API: BLAS

Kokkos Kernels strive to make available most BLAS capabilities to users and even more through extensions. Our native implementations using the Kokkos Core library capabilities are providing portability and performance which allows users to explore the performance of early hardware where no other implementation is available. Additional we support a large third party layer that wraps specialized and high performance implementation of the BLAS specification.

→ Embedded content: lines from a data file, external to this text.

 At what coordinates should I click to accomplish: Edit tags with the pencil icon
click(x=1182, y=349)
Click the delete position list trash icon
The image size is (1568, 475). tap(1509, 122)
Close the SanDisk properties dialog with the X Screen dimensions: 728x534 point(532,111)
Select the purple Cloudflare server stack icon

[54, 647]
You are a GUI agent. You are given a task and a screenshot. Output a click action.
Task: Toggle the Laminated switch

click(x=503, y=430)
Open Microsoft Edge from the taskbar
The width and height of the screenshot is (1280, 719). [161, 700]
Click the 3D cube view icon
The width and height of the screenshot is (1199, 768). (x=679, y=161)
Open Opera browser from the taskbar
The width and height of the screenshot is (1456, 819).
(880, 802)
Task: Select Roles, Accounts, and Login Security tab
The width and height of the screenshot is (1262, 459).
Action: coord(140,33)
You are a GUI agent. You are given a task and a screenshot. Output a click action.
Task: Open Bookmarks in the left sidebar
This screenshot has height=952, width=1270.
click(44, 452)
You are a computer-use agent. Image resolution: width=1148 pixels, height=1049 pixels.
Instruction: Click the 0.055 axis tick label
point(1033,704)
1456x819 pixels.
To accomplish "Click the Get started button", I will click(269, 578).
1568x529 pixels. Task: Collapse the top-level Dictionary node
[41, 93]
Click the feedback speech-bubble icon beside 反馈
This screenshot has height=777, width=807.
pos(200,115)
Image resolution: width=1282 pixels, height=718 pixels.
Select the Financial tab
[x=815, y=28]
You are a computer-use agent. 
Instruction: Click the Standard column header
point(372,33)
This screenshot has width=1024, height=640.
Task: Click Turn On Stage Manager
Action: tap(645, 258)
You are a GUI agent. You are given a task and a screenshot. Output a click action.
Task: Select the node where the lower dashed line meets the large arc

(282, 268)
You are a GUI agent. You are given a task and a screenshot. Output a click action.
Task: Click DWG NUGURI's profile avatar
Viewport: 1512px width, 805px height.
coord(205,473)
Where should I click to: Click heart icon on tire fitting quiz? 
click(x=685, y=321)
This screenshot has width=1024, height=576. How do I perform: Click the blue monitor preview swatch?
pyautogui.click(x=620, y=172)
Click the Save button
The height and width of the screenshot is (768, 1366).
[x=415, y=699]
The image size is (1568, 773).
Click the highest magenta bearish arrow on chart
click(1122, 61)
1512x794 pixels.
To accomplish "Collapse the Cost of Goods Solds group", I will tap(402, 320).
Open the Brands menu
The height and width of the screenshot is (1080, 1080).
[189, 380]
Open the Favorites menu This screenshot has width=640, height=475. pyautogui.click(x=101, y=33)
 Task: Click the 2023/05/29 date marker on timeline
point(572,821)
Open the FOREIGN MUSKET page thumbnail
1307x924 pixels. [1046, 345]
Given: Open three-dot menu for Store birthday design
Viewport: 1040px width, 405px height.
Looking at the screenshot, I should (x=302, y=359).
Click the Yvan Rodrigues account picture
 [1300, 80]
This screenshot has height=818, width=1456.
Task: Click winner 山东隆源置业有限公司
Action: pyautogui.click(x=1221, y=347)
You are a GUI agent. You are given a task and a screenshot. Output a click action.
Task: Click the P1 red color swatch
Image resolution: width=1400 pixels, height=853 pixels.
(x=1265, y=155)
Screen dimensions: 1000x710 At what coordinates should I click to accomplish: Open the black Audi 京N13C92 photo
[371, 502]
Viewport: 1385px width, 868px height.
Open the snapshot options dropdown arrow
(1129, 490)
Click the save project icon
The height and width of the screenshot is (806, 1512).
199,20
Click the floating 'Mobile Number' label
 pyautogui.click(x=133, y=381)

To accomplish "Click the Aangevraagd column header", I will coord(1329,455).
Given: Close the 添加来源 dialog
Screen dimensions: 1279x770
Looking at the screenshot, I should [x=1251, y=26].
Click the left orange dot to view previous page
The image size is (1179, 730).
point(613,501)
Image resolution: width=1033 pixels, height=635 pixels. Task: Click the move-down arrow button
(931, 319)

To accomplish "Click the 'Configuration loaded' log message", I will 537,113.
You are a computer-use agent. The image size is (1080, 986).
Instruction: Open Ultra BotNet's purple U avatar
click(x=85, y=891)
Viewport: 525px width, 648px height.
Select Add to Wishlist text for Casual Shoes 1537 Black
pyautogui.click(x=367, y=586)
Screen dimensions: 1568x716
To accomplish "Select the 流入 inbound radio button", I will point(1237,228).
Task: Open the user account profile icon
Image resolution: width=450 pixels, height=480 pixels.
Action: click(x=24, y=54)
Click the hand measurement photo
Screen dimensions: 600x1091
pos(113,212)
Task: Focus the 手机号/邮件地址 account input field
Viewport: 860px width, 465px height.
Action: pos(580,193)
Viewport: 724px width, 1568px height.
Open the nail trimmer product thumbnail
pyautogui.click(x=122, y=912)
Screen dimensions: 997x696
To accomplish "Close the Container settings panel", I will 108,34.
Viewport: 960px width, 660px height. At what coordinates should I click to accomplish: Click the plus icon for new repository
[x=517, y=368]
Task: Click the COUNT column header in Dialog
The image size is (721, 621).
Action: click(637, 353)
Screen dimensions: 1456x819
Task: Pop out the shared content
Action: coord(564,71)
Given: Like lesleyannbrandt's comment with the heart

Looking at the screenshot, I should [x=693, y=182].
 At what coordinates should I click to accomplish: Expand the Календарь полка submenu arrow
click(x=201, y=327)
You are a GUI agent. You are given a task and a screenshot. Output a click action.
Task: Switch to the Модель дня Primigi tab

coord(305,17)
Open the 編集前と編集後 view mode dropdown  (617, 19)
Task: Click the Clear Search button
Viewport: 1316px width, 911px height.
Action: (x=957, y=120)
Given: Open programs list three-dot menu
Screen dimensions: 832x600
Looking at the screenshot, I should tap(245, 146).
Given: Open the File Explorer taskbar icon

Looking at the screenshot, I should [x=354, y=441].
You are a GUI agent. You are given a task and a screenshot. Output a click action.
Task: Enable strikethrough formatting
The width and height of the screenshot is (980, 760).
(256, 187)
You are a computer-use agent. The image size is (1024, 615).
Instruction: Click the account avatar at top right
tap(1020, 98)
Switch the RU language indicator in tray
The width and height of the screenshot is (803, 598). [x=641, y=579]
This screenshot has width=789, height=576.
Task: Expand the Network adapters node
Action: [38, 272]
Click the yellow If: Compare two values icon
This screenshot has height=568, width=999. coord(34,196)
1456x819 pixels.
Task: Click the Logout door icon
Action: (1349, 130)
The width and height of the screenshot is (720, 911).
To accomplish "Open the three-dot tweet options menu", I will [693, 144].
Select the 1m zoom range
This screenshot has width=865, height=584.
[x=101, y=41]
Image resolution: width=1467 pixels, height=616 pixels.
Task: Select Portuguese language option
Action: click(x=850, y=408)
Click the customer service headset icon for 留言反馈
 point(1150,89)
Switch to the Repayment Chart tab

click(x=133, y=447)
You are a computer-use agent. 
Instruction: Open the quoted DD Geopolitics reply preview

Kokkos objects for linear algebra

Our implementations are heavily leveraging the capabilities of Kokkos::View to simplify the interface of the standard BLAS specification. A Kokkos::View should be thought of as a tensor, depending on its rank it can represent a scalar value, a vector or a matrix. Each rank has an associated extent that specifies the number of values stored by the rank and a stride that records the leading dimension of the rank. Having these encoded in the View means that Kokkos Kernels does not require the user to specify dimension of vector or matrices neither information like leading dimension of matrices. Another information carried by the View is the notion of increment used to step by a given spacing in a vector. That increment is encoded in the layout of the View using a LayoutStride. Below we show the signature of the gemv function of standard BLAS and Kokkos Kernels to illustrate our explanations:

dgemv(character TRANS,
      integer M,
      integer N,
      double precision ALPHA,
      double precision, dimension(lda,*) A,
      integer LDA,
      double precision, dimension(*) X,
      integer INCX,
      double precision BETA,
      double precision, dimension(*) Y,
      integer INCY)
template <class ExecutionSpace, class AViewType, class XViewType, class YViewType>
void gemv(const ExecutionSpace& space,
          const char trans[],
          typename AViewType::const_value_type& alpha,
          const AViewType& A,
          const XViewType& x,
          typename YViewType::const_value_type& beta,
          const YViewType& y)

Now we provide an example of LayoutStride usage to compute the nrm1 of the odd entries and even entries in a vector, of course the example can be adapted for larger increments.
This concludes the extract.